Imbolc Waning Wild Moon
Those in the health care world, at least the care provider part of it, use medical in a way most of us lay folk don’t. They ask people they meet, especially spouses like me, if they’re “medical.” Kate payed me a compliment in this vernacular a few months back by saying, “He probably doesn’t realize how medical you are.”
What does it mean? In part it means a familiarity with the everyday life of medicine, that is, a life dealing with blood, sputum, questions about constipation or overactive bladders, stitching up wounds or struggling with life or death in a code blue type situation. I sense, too, that it refers to an acceptance of the brute facts of life. Illness and trauma happen and they happen to all sorts of people at all sorts of times in their lives.

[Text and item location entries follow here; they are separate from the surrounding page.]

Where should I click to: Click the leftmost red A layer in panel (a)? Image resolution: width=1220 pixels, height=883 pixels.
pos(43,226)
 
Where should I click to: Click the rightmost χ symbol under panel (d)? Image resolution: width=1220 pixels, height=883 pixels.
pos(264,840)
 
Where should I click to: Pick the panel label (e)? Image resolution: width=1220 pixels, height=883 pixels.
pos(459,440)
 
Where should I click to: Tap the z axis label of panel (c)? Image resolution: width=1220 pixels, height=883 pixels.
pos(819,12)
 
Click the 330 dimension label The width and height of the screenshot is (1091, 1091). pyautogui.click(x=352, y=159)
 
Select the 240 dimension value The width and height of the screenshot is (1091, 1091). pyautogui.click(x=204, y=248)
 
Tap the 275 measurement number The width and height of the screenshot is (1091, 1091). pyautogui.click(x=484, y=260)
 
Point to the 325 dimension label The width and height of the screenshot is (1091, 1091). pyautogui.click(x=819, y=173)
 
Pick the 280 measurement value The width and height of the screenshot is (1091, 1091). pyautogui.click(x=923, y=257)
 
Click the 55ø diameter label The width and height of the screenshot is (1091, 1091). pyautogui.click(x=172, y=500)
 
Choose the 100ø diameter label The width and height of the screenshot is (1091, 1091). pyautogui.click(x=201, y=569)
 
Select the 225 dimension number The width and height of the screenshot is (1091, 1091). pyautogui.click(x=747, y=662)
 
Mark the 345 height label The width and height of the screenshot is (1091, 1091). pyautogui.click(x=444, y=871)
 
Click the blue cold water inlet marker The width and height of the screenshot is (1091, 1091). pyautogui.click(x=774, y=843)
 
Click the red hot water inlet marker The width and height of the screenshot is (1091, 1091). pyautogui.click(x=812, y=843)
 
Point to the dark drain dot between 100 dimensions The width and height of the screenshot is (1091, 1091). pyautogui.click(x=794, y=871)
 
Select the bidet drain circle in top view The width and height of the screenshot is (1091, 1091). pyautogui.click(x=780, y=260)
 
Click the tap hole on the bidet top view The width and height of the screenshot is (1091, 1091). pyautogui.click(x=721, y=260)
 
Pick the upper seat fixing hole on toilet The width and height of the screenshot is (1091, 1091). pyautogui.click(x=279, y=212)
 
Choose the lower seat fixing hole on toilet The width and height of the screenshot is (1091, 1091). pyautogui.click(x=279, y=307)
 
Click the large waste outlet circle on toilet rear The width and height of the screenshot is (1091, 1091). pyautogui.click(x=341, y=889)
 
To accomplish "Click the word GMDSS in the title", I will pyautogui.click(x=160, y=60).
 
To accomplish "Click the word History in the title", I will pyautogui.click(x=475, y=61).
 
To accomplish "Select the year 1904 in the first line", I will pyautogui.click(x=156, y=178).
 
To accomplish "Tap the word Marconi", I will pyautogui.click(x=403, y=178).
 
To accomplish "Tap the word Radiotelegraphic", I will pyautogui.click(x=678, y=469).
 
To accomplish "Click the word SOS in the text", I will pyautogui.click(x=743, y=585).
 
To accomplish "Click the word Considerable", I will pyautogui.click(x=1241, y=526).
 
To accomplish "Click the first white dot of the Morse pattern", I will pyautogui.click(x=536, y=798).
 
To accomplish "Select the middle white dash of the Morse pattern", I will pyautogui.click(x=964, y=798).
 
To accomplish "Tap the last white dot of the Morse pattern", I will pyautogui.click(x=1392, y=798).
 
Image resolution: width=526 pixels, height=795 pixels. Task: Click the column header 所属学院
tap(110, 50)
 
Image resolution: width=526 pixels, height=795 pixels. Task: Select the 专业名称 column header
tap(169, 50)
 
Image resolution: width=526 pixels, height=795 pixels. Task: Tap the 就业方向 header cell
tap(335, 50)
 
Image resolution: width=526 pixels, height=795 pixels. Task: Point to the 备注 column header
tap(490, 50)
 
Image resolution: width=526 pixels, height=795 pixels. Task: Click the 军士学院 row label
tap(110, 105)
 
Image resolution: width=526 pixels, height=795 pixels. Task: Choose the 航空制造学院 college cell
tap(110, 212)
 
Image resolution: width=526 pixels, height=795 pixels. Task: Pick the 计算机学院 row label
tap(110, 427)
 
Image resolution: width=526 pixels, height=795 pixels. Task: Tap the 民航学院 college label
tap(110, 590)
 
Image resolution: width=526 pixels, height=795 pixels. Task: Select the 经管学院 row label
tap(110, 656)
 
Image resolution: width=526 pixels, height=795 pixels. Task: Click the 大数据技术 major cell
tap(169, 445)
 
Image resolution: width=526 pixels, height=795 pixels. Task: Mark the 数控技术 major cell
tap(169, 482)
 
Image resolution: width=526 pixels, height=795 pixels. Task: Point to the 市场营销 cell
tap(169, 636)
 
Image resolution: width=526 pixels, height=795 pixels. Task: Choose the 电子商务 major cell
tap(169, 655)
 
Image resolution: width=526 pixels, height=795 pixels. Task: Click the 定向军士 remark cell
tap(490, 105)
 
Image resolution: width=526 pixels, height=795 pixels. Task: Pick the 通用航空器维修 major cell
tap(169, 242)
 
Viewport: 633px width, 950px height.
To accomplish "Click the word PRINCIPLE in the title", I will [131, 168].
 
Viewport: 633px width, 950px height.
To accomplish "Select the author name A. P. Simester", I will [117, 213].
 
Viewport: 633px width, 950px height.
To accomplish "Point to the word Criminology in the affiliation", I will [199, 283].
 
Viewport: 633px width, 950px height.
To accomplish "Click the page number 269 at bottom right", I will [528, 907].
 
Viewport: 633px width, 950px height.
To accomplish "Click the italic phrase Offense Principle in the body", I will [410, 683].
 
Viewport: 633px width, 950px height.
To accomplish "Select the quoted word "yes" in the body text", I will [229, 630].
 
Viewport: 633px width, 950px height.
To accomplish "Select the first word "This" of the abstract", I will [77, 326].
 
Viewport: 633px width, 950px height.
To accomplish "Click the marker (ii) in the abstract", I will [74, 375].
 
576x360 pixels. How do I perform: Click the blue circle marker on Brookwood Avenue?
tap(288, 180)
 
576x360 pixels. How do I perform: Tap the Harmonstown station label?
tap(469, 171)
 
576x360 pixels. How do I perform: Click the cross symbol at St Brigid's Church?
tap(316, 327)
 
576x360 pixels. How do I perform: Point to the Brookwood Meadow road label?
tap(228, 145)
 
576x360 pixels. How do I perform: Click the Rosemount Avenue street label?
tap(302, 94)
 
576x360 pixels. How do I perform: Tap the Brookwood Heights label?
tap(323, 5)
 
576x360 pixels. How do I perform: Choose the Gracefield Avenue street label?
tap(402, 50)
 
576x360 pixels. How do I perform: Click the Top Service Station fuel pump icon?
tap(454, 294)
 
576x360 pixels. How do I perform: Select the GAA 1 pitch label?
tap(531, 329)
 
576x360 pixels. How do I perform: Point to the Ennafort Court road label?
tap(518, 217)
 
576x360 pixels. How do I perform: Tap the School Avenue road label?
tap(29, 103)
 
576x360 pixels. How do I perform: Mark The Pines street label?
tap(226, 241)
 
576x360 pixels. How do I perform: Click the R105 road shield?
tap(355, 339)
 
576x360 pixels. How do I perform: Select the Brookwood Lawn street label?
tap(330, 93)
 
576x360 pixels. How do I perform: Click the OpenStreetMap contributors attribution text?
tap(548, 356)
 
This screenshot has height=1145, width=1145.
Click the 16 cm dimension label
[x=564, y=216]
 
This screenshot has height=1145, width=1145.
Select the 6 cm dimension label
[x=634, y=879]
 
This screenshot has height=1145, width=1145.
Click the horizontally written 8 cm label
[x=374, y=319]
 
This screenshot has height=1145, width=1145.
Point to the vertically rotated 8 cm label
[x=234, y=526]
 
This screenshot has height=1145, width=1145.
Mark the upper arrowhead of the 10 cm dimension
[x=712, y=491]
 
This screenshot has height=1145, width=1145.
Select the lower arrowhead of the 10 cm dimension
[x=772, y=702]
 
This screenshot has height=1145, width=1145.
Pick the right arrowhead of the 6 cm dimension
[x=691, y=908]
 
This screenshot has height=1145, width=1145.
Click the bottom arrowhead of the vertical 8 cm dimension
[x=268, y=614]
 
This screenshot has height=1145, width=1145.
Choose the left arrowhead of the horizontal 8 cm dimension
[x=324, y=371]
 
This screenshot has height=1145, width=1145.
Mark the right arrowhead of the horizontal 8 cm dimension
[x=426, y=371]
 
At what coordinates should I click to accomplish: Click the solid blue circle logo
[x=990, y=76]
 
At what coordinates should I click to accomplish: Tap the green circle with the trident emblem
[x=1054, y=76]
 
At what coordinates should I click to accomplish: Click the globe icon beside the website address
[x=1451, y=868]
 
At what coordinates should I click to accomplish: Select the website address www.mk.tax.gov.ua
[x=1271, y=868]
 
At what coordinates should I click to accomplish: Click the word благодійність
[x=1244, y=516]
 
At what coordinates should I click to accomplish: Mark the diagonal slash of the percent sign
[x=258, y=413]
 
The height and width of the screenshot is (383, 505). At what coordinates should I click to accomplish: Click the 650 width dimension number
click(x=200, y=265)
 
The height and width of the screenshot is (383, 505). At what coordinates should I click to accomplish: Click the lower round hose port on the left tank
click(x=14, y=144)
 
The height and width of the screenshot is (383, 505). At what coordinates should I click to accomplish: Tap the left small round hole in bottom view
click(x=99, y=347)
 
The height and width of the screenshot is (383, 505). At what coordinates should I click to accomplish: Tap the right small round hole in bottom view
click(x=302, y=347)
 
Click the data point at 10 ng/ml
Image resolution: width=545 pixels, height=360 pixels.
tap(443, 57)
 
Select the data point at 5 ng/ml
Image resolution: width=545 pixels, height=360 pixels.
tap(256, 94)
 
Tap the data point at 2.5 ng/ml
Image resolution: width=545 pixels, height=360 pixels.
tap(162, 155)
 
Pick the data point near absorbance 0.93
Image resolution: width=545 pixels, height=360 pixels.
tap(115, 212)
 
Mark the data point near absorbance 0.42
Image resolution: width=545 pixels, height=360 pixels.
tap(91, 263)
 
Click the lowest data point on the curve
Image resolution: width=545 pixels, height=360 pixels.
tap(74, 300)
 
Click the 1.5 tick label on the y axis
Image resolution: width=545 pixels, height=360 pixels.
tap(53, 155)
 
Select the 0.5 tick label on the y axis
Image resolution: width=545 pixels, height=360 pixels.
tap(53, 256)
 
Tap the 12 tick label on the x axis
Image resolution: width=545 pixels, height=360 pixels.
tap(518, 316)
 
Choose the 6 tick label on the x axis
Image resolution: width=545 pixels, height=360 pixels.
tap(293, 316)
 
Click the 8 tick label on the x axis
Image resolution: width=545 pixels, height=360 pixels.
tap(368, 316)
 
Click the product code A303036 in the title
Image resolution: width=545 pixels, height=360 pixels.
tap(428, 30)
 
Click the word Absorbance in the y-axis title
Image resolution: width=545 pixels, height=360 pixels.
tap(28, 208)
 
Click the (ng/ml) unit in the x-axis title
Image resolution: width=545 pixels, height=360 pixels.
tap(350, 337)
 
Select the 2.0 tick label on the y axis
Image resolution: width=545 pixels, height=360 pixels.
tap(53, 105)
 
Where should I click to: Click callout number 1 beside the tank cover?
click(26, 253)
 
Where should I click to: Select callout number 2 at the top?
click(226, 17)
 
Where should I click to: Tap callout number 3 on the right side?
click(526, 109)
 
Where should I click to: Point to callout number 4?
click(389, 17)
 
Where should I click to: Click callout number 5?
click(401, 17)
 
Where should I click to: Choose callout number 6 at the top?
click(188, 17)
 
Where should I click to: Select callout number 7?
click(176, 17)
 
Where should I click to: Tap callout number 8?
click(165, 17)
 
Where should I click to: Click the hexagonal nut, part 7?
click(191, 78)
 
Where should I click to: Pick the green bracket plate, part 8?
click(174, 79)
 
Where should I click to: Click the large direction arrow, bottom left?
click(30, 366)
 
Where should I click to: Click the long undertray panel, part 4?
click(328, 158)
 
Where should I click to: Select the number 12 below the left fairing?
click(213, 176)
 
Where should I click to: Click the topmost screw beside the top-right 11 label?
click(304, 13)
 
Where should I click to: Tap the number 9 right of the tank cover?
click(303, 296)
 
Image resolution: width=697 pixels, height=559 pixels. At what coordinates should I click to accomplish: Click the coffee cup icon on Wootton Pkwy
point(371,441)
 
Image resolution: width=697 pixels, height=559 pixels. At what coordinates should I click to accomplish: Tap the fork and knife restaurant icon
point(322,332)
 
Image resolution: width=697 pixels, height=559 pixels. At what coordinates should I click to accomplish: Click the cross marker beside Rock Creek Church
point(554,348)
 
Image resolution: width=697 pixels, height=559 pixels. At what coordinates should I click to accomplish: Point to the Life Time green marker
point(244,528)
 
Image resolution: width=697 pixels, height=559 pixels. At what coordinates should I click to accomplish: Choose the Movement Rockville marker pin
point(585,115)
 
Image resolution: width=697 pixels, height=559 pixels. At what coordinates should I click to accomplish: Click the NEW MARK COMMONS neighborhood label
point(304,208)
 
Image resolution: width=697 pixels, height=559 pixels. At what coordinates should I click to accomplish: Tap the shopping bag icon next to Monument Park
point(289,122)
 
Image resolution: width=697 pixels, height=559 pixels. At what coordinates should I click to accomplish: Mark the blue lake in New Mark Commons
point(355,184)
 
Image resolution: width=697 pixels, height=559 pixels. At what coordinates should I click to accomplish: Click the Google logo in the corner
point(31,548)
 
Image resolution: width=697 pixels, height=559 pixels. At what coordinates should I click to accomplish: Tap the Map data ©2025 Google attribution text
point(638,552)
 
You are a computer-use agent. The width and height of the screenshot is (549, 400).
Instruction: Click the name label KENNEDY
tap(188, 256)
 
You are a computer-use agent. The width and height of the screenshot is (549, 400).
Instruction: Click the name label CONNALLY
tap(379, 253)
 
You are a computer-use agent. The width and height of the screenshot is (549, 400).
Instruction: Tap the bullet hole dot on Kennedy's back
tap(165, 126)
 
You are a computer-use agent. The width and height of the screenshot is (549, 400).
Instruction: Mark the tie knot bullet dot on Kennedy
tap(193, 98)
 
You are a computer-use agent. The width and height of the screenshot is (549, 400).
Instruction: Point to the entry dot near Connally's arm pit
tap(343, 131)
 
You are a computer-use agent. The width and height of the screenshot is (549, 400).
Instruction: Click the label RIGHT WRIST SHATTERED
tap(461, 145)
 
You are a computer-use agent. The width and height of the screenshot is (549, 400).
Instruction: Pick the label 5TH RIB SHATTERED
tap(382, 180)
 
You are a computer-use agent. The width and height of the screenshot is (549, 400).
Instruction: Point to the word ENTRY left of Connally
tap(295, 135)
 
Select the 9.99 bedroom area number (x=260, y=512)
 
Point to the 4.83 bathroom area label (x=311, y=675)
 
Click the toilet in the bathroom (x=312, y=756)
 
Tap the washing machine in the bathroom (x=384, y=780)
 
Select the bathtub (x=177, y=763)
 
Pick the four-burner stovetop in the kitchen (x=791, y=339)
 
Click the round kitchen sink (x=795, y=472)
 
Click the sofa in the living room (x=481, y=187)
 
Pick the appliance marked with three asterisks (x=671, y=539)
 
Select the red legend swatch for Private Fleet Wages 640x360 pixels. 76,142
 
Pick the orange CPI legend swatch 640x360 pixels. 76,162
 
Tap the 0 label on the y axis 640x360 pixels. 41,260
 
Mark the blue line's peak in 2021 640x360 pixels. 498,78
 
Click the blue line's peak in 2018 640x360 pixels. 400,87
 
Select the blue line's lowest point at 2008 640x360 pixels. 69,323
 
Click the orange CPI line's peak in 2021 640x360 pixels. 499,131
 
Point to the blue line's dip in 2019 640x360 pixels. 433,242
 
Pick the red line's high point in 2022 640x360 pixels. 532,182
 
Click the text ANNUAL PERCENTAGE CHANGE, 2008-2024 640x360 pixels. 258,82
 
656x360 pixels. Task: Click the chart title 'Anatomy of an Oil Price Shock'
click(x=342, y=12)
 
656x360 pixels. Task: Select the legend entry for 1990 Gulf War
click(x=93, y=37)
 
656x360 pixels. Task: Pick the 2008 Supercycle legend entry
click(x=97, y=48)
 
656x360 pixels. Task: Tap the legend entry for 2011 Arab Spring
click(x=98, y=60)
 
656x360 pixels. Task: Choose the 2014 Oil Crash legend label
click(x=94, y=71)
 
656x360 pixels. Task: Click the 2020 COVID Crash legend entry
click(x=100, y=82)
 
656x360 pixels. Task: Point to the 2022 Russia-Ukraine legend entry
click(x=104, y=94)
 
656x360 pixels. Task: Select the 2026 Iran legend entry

At some point the news can be bad, “He didn’t make it.” or “You have lung cancer.” kind of bad. They also know, better than most of us, that death comes in many forms and that it comes to us all. There is a contradiction here; however, since contemporary medicine sees death as the enemy and procedural medicine as their chief weapons in this apocalyptic struggle. I use the word apocalyptic here in reference to the universe that dies with each person.
Medical also means going into the refrigerator for something to eat, taking what looks like a sandwich in a ziploc bag and discovering the container says: Specimen Transport Bag and has the red and black bio-hazard emblem with BIOHAZARD written in bold black letters against the red field.
Being medical does put you in a world different from the day to day, where we consider normality health, enjoy a certain consistency to our routine and find trauma or illness an upsetting deviation. It’s been a privilege, this past 20 years, to learn about it from the inside.